■ Page excerpt ■
•••••

# Optimization of Algorithms problems

## Exercise 1
### Code Optimization for Text Processing

You are provided with a text processing code to perform the following operations:

1. Convert all text to lowercase.
2. Remove punctuation marks.
3. Count the frequency of each word.
4. Show the 5 most common words.

The code works, but it is inefficient and can be optimized. Your task is to identify areas that can be improved and rewrite those parts to make the code more efficient and readable.

In [51]:
import string

def process_text(text):
    # Text to lowercase
    text = text.lower()

    # Remove punctuation
    for p in string.punctuation:
        text = text.replace(p, "")

    # Split text into words
    words = text.split()

    # Count frecuencies
    frequencies = {}
    for w in words:
        if w in frequencies:
            frequencies[w] += 1
        else:
            frequencies[w] = 1

    sorted_frequencies = sorted(frequencies.items(), key = lambda x: x[1], reverse = True)

    # Get 5 most-common words
    top_5 = sorted_frequencies[:5]
    
    for w, frequency in top_5:
        print(f"'{w}': {frequency} times")

text = """
    In the heart of the city, Emily discovered a quaint little café, hidden away from the bustling streets. 
    The aroma of freshly baked pastries wafted through the air, drawing in passersby. As she sipped on her latte, 
    she noticed an old bookshelf filled with classics, creating a cozy atmosphere that made her lose track of time.
"""
process_text(text)

'the': 5 times
'of': 3 times
'in': 2 times
'a': 2 times
'she': 2 times


Points to optimize:

1. **Removal of punctuation marks**: Using `replace` in a loop can be inefficient, especially with long texts. Look for a more efficient way to remove punctuation marks.

•••••

■ Provided material ■
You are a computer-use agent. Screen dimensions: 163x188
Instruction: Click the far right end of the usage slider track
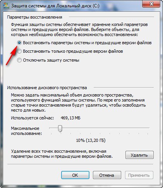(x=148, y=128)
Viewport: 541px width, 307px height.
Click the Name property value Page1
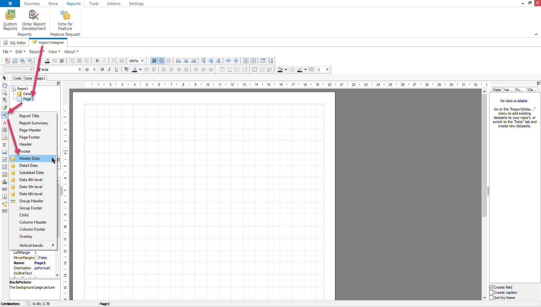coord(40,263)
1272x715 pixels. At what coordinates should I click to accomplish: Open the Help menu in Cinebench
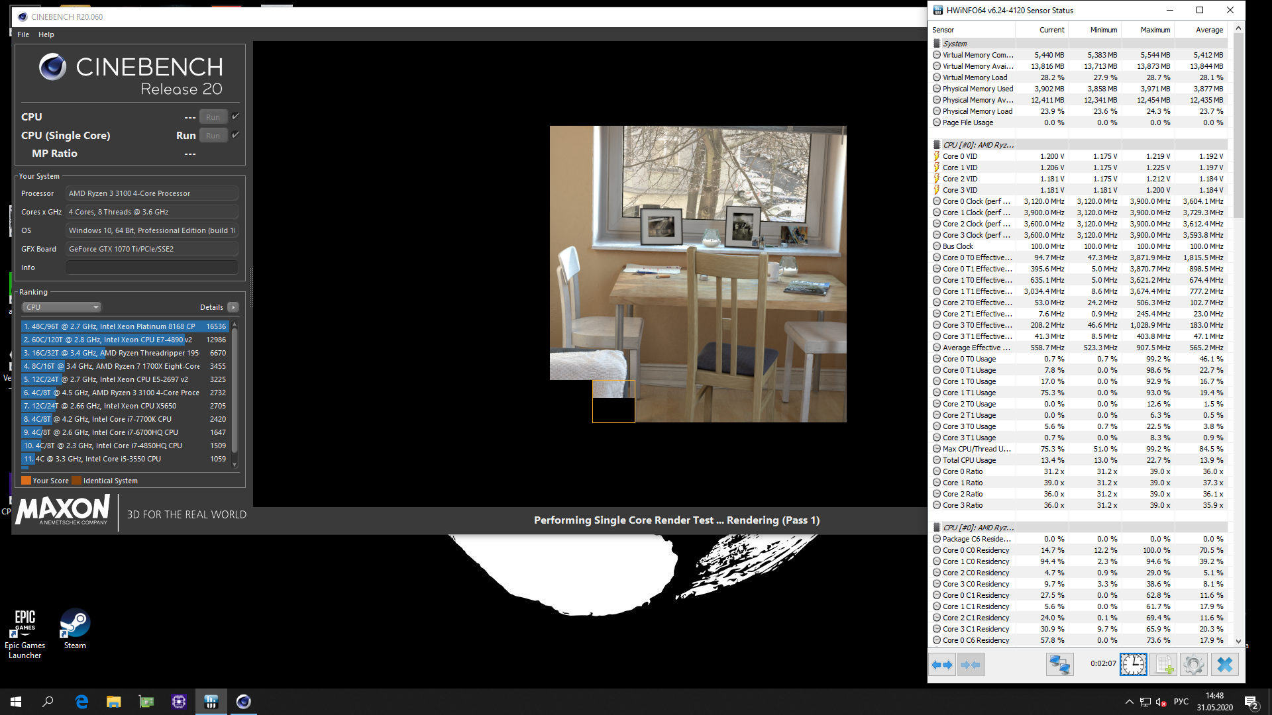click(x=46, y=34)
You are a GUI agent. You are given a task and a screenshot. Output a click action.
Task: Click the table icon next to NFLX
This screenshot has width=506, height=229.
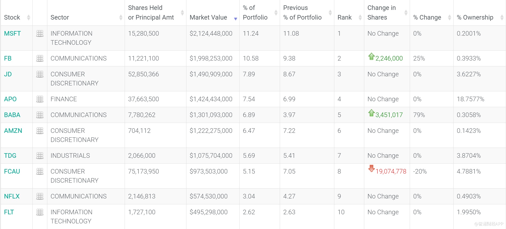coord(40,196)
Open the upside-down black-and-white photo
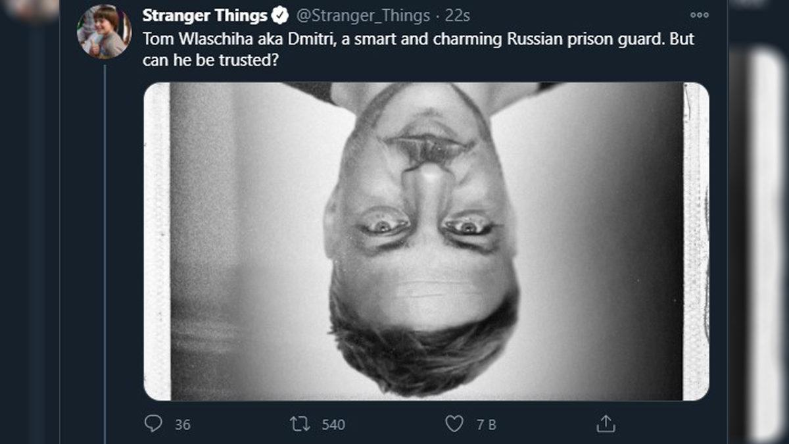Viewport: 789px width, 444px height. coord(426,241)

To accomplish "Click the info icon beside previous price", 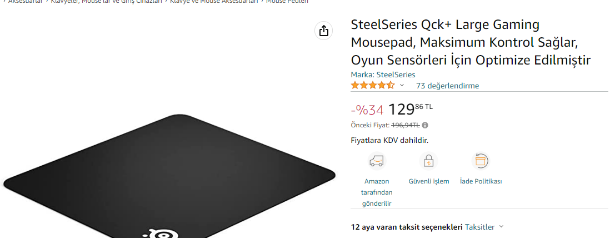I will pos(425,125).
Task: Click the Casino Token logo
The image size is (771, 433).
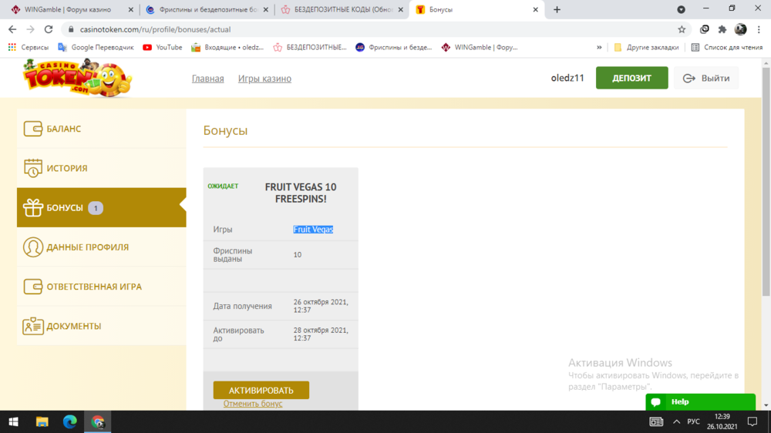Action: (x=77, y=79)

•••••

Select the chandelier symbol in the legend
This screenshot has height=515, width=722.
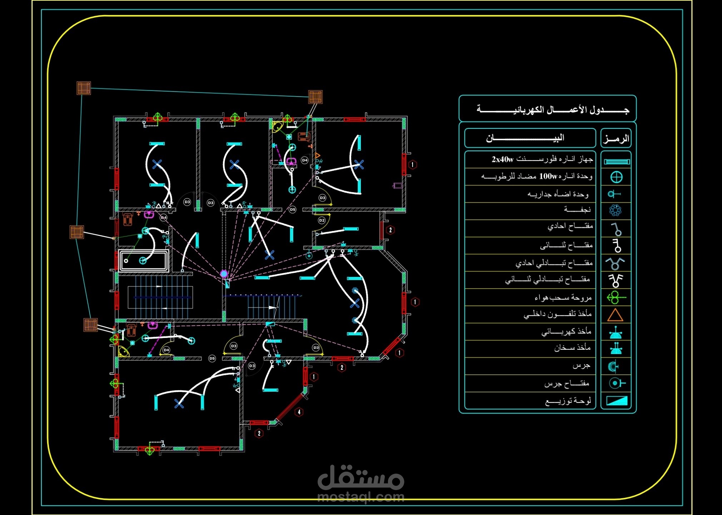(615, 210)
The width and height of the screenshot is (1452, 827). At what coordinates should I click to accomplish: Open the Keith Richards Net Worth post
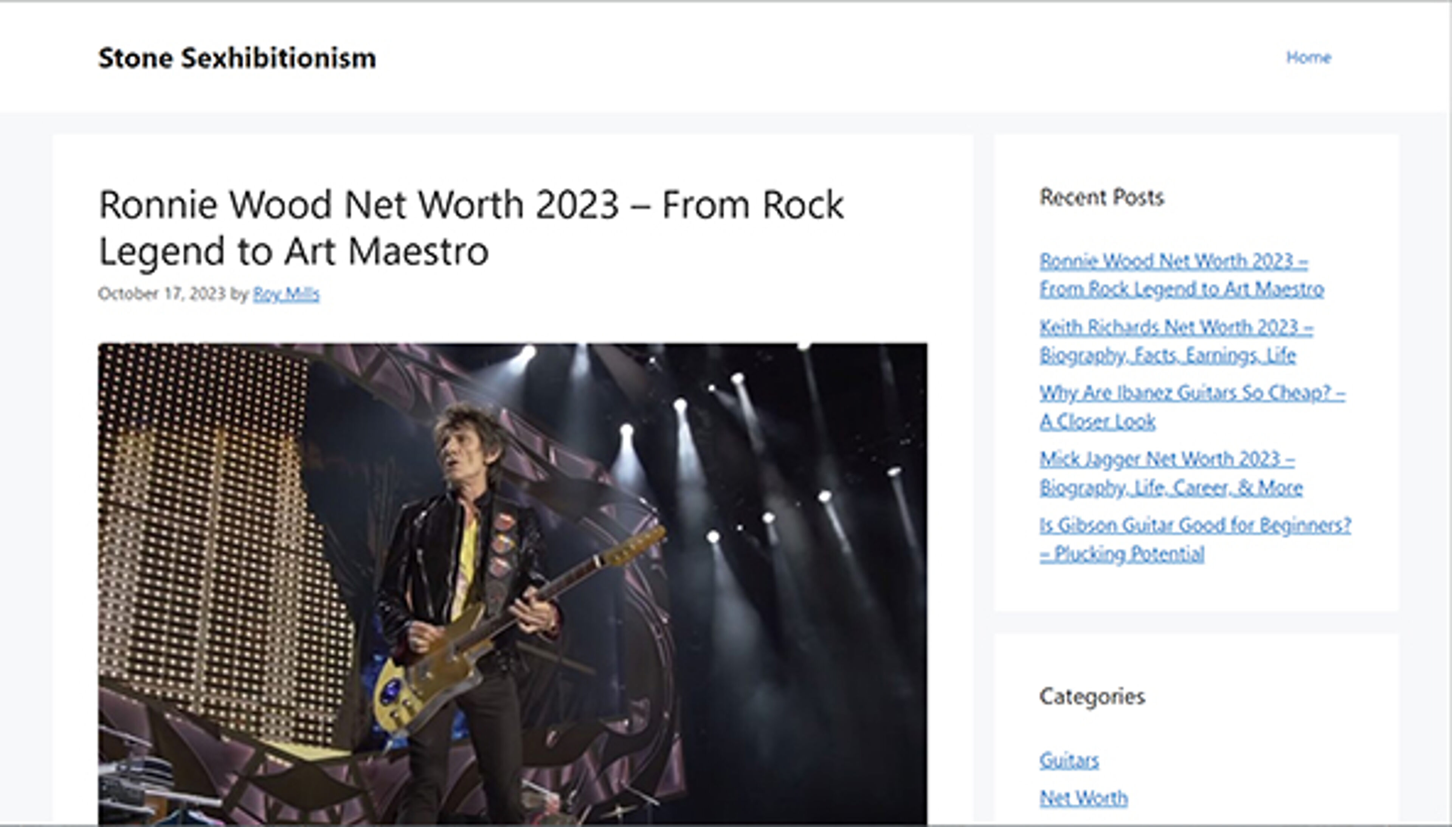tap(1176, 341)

•••••

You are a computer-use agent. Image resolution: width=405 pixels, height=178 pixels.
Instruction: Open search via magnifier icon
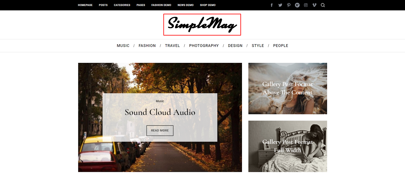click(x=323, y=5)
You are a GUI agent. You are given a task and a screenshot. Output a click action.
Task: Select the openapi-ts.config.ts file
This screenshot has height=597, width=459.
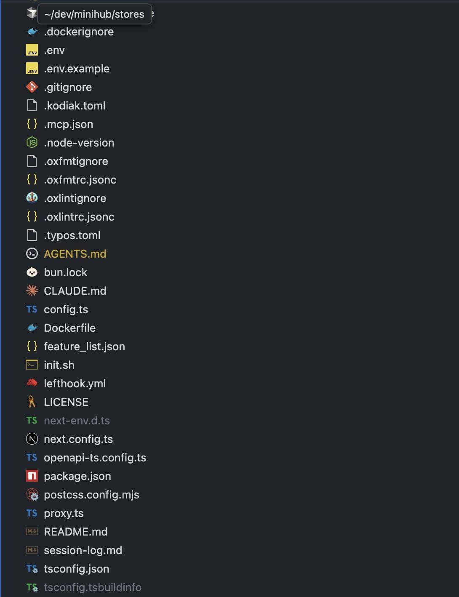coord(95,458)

•••••

Reproduce the passage of the text-processing exercise from "1. Convert all" to "text = text.lower()".

■ Solution to the problem ■
1. Convert all text to lowercase.
2. Remove punctuation marks.
3. Count the frequency of each word.
4. Show the 5 most common words.

The code works, but it is inefficient and can be optimized. Your task is to identify areas that can be improved and rewrite those parts to make the code more efficient and readable.

In [51]:
import string

def process_text(text):
    # Text to lowercase
    text = text.lower()